Antigone in Ferguson premiered at Normandy High School, from which Michael Brown had graduated. “I was overwhelmed to see how cathartic the project became for the community,” said Woodmore. “To watch a wave of healing and encouragement wash over the audiences during the singing of ‘I’m Covered’ at the end of the first performance was overwhelming. There was not a dry eye in the house.” Antigone in Ferguson resonated nationally as well, as racial tensions around police killings persist. It was presented in other cities and ran for 10 weeks at the St. Ann & the Holy Trinity Church in Brooklyn, stimulating powerful dialogues with audiences from all walks of life about issues of police violence.


The transformative work of these two artists offer other artists and their community and civic partners tested examples of what makes this work effective, both artistically and as a catalyst toward achieving civic and social goals. Before the coronavirus crisis hit, both Liu and Woodmore had been documenting their practice: Liu’s Kennedy Center Fellowship put her in contact with the Washington National Opera and inspired a pilot training program for the Opera’s teaching artists that Liu developed as a prototype for helping teaching artists build community-based skills, particularly in the context of fostering positive police-youth relations.

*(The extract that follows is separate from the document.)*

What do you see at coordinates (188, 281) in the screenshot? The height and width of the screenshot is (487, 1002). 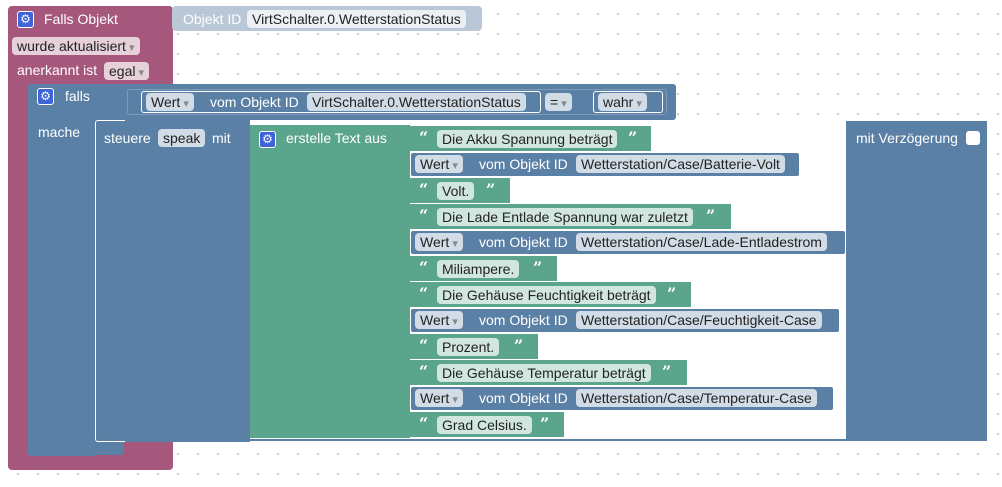 I see `control-block-inner` at bounding box center [188, 281].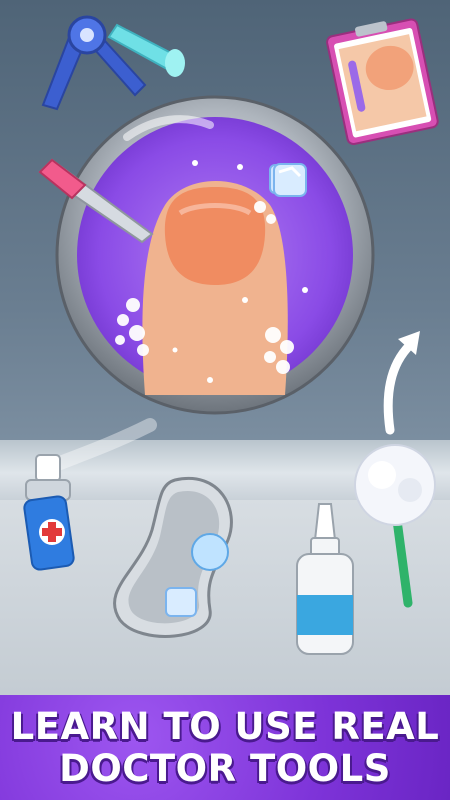 The width and height of the screenshot is (450, 800). What do you see at coordinates (290, 180) in the screenshot?
I see `ice-cube-icon` at bounding box center [290, 180].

For Woodmore, the Antigone experience crystallized the focus of his doctoral dissertation on the transformative power of music toward social justice ends. Now, “Doctor Phil” wants to make accessible this type of socially engaged music practice to inspire and inform “non-music people” about the transformative application of music in times of struggle. In fall 2020, he aims to release a reader-friendly book about the methods of Antigone in Ferguson and its impacts on Ferguson and other U.S. communities.

Such artist-led training and documentation will be critically important to prepare and scale up artists’ work creatively, responsibly, and effectively in COVID recovery and reconstruction strategies, and to make the elusive and lofty notion of “community transformation” a reality.